— Extract provided —
Hesham Zaghloul Eldesouky, Abbas Elsayed Abbas, Al-Yasmin Co. v. Hatem Abdel Aziz, Gen. Trade Corp., 11-CV-6986 (JLC)

CourtUnited States District Courts. 2nd Circuit. United States District Courts. 2nd Circuit. Southern District of New York
Writing for the CourtJAMES L. COTT, United States Magistrate Judge.
PartiesHESHAM ZAGHLOUL ELDESOUKY, ABBAS ELSAYED ABBAS, AL-YASMIN COMPANY and TASNEEM COMPANY, Plaintiffs, v. HATEM ABDEL AZIZ, GENERAL TRADE CORPORATION, INC., PYRAMID GRAIN INTERNATIONAL, INC., and PROVISION HALAL DISTRIBUTORS, INC., Defendants.
Decision Date19 December 2014
Docket Number11-CV-6986 (JLC)

HESHAM ZAGHLOUL ELDESOUKY, ABBAS ELSAYED ABBAS,
AL-YASMIN COMPANY and TASNEEM COMPANY, Plaintiffs,
v.
HATEM ABDEL AZIZ, GENERAL TRADE CORPORATION, INC., PYRAMID GRAIN INTERNATIONAL, INC.,
and PROVISION HALAL DISTRIBUTORS, INC., Defendants.

11-CV-6986 (JLC)

UNITED STATES DISTRICT COURT SOUTHERN DISTRICT OF NEW YORK

December 19, 2014


OPINION AND ORDER

JAMES L. COTT, United States Magistrate Judge.

— Dataset content —
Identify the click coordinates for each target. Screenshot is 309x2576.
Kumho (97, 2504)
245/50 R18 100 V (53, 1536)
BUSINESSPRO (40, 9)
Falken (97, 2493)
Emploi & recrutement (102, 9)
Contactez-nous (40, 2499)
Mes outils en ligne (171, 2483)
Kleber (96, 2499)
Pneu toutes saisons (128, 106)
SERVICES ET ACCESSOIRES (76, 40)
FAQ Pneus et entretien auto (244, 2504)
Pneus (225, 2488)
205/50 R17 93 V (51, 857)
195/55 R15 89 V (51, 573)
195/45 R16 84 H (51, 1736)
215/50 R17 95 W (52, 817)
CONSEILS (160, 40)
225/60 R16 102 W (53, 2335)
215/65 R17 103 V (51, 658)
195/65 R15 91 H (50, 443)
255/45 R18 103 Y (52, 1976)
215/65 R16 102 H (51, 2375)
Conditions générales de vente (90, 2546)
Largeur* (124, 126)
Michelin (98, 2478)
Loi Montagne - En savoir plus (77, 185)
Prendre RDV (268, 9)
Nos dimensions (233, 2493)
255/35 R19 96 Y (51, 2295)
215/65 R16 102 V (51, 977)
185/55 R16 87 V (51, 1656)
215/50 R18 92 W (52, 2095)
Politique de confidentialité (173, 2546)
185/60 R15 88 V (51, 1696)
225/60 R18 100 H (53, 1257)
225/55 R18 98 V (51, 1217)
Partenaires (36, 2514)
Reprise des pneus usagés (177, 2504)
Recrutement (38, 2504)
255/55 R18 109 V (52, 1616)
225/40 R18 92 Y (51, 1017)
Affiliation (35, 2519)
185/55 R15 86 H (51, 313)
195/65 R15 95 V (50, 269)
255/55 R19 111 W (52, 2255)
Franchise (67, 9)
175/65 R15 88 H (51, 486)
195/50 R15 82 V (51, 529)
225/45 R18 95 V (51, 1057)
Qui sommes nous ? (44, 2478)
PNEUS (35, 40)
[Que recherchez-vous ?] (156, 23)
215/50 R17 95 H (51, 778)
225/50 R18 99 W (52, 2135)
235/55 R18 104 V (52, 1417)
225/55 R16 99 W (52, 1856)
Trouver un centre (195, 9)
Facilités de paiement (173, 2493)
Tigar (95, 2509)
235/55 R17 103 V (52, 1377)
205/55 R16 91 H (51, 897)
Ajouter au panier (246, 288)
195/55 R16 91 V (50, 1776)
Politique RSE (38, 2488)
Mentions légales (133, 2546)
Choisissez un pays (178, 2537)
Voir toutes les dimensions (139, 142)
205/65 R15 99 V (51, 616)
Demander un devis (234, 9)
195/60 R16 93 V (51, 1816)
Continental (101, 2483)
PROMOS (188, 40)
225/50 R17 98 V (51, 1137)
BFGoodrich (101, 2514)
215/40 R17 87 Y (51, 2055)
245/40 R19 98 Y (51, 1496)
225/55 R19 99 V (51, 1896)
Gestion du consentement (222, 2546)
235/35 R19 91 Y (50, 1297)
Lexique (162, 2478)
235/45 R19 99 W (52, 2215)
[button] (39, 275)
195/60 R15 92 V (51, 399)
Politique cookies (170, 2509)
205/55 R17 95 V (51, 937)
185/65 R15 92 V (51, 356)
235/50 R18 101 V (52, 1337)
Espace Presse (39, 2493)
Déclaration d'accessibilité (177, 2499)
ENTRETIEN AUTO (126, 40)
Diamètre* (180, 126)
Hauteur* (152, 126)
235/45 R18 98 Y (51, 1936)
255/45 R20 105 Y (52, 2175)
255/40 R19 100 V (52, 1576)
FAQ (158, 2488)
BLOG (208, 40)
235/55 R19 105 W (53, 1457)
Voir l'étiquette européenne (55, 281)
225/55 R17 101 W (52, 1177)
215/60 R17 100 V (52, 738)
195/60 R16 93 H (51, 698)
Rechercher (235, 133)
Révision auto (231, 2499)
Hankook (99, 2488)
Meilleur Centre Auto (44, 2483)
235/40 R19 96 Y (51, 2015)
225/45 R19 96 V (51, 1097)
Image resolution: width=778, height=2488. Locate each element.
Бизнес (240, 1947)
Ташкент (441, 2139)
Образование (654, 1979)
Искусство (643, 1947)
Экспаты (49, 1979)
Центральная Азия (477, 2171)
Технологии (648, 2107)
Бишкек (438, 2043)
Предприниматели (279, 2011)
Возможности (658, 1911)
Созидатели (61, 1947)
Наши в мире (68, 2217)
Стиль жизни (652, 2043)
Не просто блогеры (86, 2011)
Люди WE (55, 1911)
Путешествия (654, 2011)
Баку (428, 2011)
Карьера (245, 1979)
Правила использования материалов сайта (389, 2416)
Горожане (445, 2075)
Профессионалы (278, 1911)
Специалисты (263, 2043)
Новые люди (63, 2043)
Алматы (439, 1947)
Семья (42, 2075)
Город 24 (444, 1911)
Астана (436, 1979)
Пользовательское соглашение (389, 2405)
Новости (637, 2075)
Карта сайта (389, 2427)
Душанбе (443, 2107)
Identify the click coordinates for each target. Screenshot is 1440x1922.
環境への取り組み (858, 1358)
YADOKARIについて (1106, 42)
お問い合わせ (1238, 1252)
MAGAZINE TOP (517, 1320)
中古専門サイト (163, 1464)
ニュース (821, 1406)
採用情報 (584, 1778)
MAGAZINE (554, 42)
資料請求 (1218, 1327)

— Given instruction 1 —
Answer these from the Eldesouky v. Aziz court opinion:
(a) In which district does the court sit?
(b) On what date was the opinion issued?
(c) What is the title of the judge who wrote it?
— Given instruction 2 —
Resume the Eldesouky v. Aziz court opinion after its final line.
The records were gathered from a separate source and are unrelated to the court opinion.

— Task response 1 —
(a) The Southern District of New York.
(b) December 19, 2014.
(c) United States Magistrate Judge.

— Task response 2 —
Plaintiffs Hesham Zaghloul Eldesouky, Abbas Elsayed Abbas, Al-Yasmin Company, and Tasneem Company sued Defendants Hatem Abdel Aziz, General Trade Corporation, Inc., Pyramid Grain International, Inc., and Provision Halal Distributors, Inc. to recover money that had been paid to Defendants in 2011 for 2,000 metric tons of flaxseed. Plaintiffs allege causes of action for fraud, breach of contract, and conversion. On November 26, 2013, Plaintiffs moved for summary judgment against Aziz and for default judgment against the corporate defendants. Defendants failed to respond to the motions, and as such, the Court considers them to be unopposed. For the reasons set forth herein, Plaintiffs' motions are granted in part and denied in part.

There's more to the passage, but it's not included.